Relocating physicians: A physician moving from one state to another must apply for a new license before practicing. Even with an IMLC-eligible application, the new state issues its own license number and retains independent disciplinary authority.

Telemedicine across state lines: A psychiatrist licensed in New York who conducts video appointments with a patient physically located in New Jersey is practicing medicine in New Jersey. This has become one of the most consequential edge cases in telehealth regulation, particularly given the expansion of remote mental health services. Pandemic-era waivers that temporarily relaxed cross-state practice rules have largely expired, returning most states to their standard requirements.

International medical graduates (IMGs): Physicians trained outside the U.S. or Canada must have their credentials verified through the Educational Commission for Foreign Medical Graduates (ECFMG) before most state boards will process an application. IMGs represent approximately 25% of the active physician workforce in the United States, according to the FSMB's 2023 Physician Census.

Locum tenens practitioners: Physicians working temporary assignments across multiple states often hold licenses in 5 or more states simultaneously. Managing renewals, CME logs, and board correspondence across that many jurisdictions is its own administrative discipline.

Decision boundaries

The question of which license a physician needs — and when — turns on a few clean distinctions.

Where the patient is located determines jurisdiction, not where the physician sits. This is the controlling principle for telemedicine and any asynchronous care delivery.
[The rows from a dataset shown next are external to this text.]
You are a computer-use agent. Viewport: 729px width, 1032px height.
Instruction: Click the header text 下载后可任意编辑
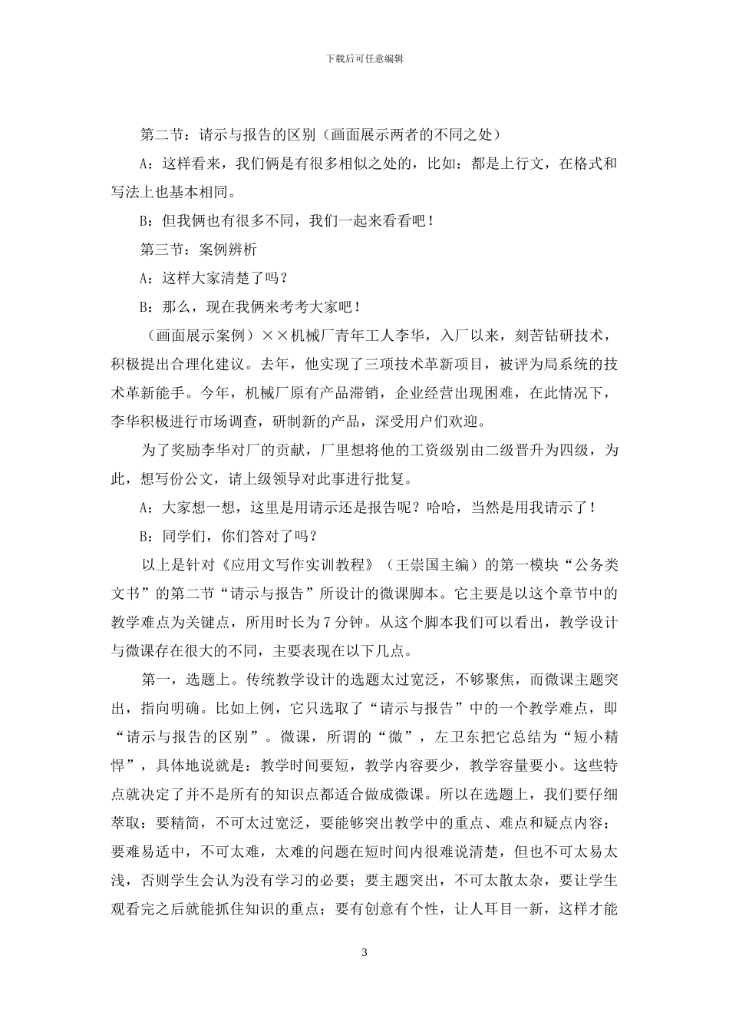tap(364, 58)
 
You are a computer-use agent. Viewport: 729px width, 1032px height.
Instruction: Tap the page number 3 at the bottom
tap(364, 953)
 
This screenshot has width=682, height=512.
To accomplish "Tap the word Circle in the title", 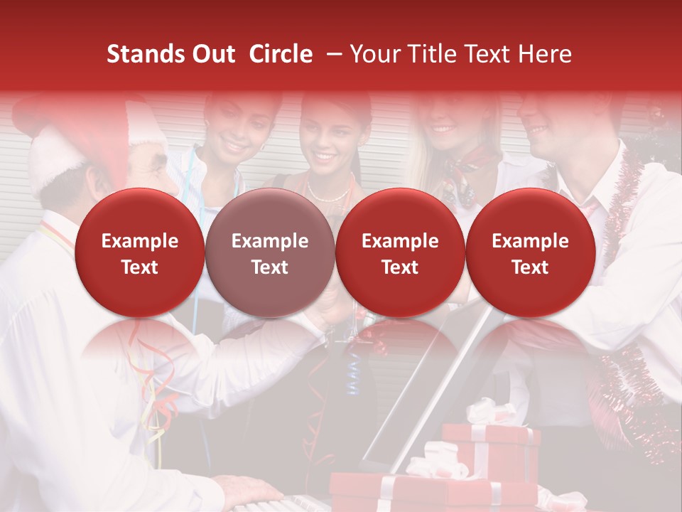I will coord(281,54).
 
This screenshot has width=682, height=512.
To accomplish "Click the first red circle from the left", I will coord(140,253).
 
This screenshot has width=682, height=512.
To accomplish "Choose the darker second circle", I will coord(270,253).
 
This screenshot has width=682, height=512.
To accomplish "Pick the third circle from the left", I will coord(400,253).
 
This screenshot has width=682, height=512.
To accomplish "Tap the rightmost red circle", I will coord(530,253).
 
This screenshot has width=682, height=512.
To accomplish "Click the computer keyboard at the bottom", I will coord(284,506).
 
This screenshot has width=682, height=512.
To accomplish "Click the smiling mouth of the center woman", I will coord(325,155).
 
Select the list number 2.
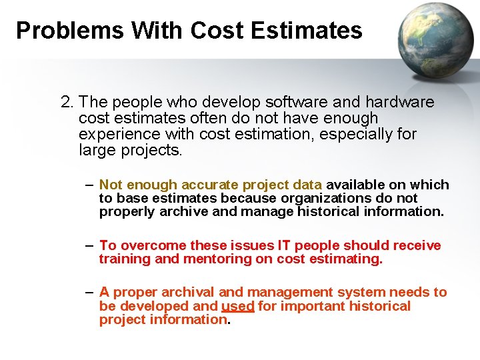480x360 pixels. point(67,103)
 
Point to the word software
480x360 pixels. point(297,103)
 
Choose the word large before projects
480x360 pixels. point(97,150)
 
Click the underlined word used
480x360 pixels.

Full license vs. training license: Medical residents hold a training permit or graduate license specific to their program state. That permit does not authorize independent practice and does not transfer to a new state if the resident moonlights elsewhere.

Disciplinary reciprocity: A license revocation in one state does not automatically revoke licenses held in other states — but it is reported to the NPDB and will appear in every future state application. Boards retain independent authority but share information. Physicians navigating a board complaint should understand this dynamic in the context of their patient rights and protections obligations as well.

Specialty certification vs. licensure: Board certification from the American Board of Medical Specialties (ABMS) or the American Osteopathic Association (AOA) is not a license. It signals demonstrated competency within a specialty and is often required by hospitals for credentialing, but the state license is the legal prerequisite for practice. The two systems run in parallel and are frequently confused — even by patients trying to choose a healthcare provider who assume "board certified" and "licensed" mean the same thing. They do not.